■ Supplied text ■

______

FAQs About Our Data
Each year, billions of dollars are spent to improve the lives of citizens in developing countries. With accessible and relevant data at their fingertips, governments can make better decisions to plan for their country’s future, citizens can hold their leaders to account for providing public goods, and donors can invest aid dollars to maximize development results. Aiddata.org is a one-stop shop for anyone to download, visualize, and analyze data on $40 trillion in financing for development.
AidData integrates detailed project-level data on $6 trillion in aid from over 90 donor agencies with information on remittances and foreign direct investment. We are currently undertaking an initiative to geocode these projects – applying precise geographic coordinates to development activities – so that the data can transformed into intuitive maps and analyzed at the subnational level.
Frequently Asked Questions (FAQs)
1. What types of data are available via aiddata.org?
AidData's core 3.0 database includes geocoded data from a variety of country aid information management systems (AIMS), donor IATI feeds, and open data initiatives like the World Bank’s Mapping for Results. Access these data through the AidData GIS Portal, where they can be combined, filtered, and overlaid with other layers of geographic data. Geocoded data can also be accessed through the AidData API, for use in external applications or visualizations, or can be exported to .csv or IATI .xml for use in research or analysis. AidData will be adding new geocoded data for many more countries and donors in the coming years.

______

■ Information provided ■
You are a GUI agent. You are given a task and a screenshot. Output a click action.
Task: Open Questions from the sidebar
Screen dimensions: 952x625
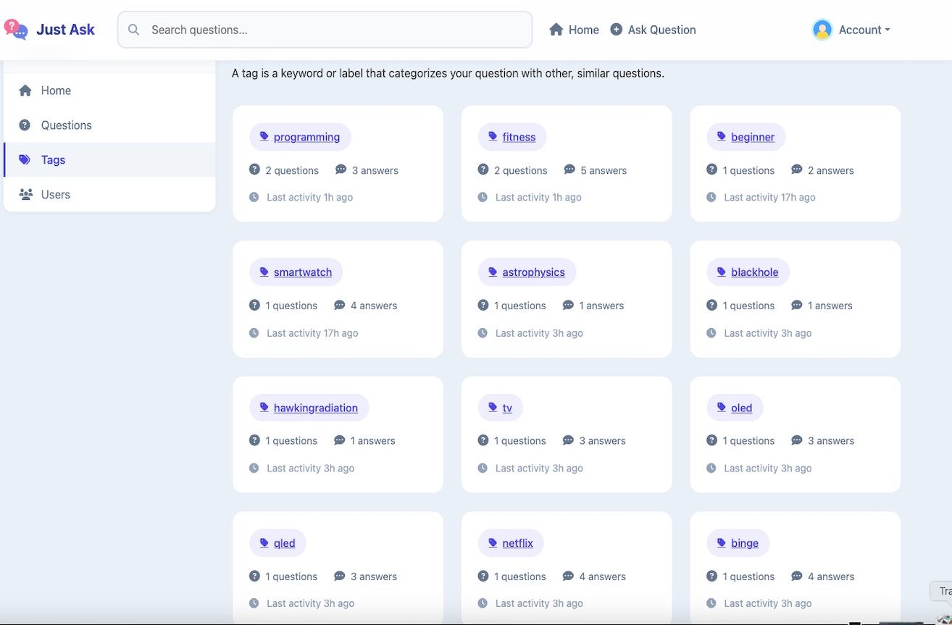66,125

______

■ Problems and tasks ■
1 – According to the AidData FAQ text, how many donor agencies supply the project-level aid data that AidData integrates?
2 – Copy the passage of the AidData FAQ text that opens with the words containing "AidData integrates detailed" and closes with "available via aiddata.org?".

■ Exercise results ■
1 – Over 90 donor agencies.

2 –
AidData integrates detailed project-level data on $6 trillion in aid from over 90 donor agencies with information on remittances and foreign direct investment. We are currently undertaking an initiative to geocode these projects – applying precise geographic coordinates to development activities – so that the data can transformed into intuitive maps and analyzed at the subnational level.
Frequently Asked Questions (FAQs)
1. What types of data are available via aiddata.org?